Mientras Dudley se esforzaba por no dejar salir a la luz más verdades, la señora Wimbourne salió del servicio de señoras.

– Es hora de que vayamos al mostrador -anunció-. Y eso va por todos, incluidos los genios novelistas.

Trevor se levantó con las manos en los bolsillos y se dirigió hacia la puerta.

– Será mejor que muevas las piernas. Suena como si una mujer quisiera verte.

Se detuvo en la puerta y le dedicó una mirada dudosa que hizo que Dudley se sintiera inmóvil por los nervios. Tan pronto como Trevor se marchó, Dudley se abalanzó sobre el periódico y arrancó la ofensiva hoja para esconderla de todos, también con la que estaba pegada a ella. Tardó unos segundos en ordenar los restos de papel antes de arrugar su premio formando una bola y metérselo en el bolsillo trasero del pantalón mientras se dirigía hacia el mostrador.

– Voy al servicio -le informó a la señora Wimbourne.

– De aquí en adelante, por favor no lo dejes para el último momento.
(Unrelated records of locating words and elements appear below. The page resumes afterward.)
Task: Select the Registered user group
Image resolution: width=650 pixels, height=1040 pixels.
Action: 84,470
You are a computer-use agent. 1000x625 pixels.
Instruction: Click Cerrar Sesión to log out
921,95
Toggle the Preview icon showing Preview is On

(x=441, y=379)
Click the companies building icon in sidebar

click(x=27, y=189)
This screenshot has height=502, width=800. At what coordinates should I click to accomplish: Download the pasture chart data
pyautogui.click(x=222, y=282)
Estuvo a punto de contestarle que era por su culpa y por la de todos los demás. No se molestó en cerrar la puerta del solitario cubículo como preámbulo para tirar la bola de papel de periódico al inodoro. Orinó encima de ella, como buena medida, y tiró de la cadena. Después, caminó hacia el mostrador reprimiendo una sonrisa. Ocupó su lugar en el mostrador mientras la señora Wimbourne abría la puerta para dejar pasar a Lionel y al público representado por un hombre que, después de beberse un botellín de cerveza, lo depositó en el contenedor de cemento y caminaba dando tumbos detrás del guardia. Dudley pensó que podía presenciar algo de violencia, pero enseguida el hombre adelantó a Lionel y salió disparado hacia el servicio de caballeros.
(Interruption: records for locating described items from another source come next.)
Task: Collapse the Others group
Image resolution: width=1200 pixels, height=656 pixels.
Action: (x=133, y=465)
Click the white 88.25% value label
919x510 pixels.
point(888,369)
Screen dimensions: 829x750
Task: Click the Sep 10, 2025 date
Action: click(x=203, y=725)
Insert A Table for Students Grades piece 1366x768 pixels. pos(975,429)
No había nada que pudiera encontrar y ciertamente ninguna razón para mencionarle a nadie que él sí lo había encontrado. Dudley intentó quitarse de la cabeza la amenaza mirando la pantalla en blanco del ordenador; entonces lo encendió y el hombre volvió a aparecer. Se fue derecho hacia la puerta, lo que alivió a Dudley de aquel sabor a rancio. Casi había alcanzado la calle cuando Lionel lo abordó:

– ¿No busca empleo? No somos un baño público.

– Esto es un edificio público; debería serlo ya que es el público el que paga sus sueldos.

El hombre tenía ya un pie en la acera cuando se detuvo para añadir:

– De todas formas, lo he dejado como lo encontré. Alguien ha tirado hojas de periódico en el retrete y se ha atorado.

– Yo no he sido -informó Trevor a quien le pudiera interesar.

La señora Wimbourne se levantó de su cabina y echó un vistazo a todas las mamparas.

– ¿Dudley?

Se quedó mirando la pantalla a la espera de que los iconos pudieran ofrecerle algo de inspiración.

– ¿Cómo iba a hacer yo eso?

– Precisamente eso me gustaría saber -dijo dirigiéndose hacia la sala de personal.